Reputation: 4146
I use an embedded Grizzly web server to host RESTful web-services with Jersey. This is all working correctly.
My question is how to force the web application context to eagerly initialise when I start the server rather than waiting for the first incoming client request. This is a minor problem, but one I would like to solve.

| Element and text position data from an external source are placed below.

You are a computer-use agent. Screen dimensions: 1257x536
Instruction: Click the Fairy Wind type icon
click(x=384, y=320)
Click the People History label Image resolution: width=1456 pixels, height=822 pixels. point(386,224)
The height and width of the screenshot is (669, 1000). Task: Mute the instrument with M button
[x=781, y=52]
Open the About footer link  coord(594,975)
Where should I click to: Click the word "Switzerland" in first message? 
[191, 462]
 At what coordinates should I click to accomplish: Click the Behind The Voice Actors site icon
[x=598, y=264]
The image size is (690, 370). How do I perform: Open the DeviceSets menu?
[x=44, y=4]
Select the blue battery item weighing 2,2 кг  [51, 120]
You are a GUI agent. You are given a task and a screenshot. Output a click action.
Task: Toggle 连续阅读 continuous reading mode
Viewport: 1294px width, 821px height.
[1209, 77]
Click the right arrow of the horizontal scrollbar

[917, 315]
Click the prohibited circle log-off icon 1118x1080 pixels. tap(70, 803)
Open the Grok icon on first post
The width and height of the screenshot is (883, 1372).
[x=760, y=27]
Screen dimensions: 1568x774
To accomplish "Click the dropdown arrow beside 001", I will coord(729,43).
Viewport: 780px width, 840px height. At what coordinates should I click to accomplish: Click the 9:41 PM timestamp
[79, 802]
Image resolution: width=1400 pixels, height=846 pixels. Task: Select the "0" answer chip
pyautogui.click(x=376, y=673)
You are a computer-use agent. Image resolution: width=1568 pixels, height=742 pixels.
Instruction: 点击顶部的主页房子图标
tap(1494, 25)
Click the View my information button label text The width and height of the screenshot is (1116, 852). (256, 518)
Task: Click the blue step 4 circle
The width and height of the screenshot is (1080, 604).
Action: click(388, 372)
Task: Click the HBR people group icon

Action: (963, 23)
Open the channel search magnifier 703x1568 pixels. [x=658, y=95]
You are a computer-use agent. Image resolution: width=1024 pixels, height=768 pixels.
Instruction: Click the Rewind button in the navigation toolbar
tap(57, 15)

I start the embedded server like this:
public final class TestApplication {
public TestApplication() throws Exception {
HttpServer httpServer = GrizzlyHttpServerFactory.createHttpServer(
"http://0.0.0.0:8888",
new ResourceConfig()
.registerInstances(
new TestBinder(),
)
.registerClasses(
JacksonJsonProvider.class,
)
.packages(
AbstractResource.class.getPackage().getName()
),
true
);
}
}
The "TestBinder" configures the dependency injection that I need and that class looks like this:
final class TestBinder extends AbstractBinder {
@Override
protected void configure() {
bind(CatalogManager.class).to(CatalogManager.class).in(Singleton.class);
}
}
Finally, "CatalogManager" is a singleton that is used to pre-load and cache all of the static data that my application exposes via the RESTful web-services.
The essence of "CatalogManager" is this:
public final class CatalogManager {
@PostConstruct
public void initialise() {
// Load and cache a large application data-set here...
}
}
So the problem is that the dependency injection and consequently the @PostConstruct method do not run when the server starts up, instead it waits until the first application request and the first user of my application gets a long delay.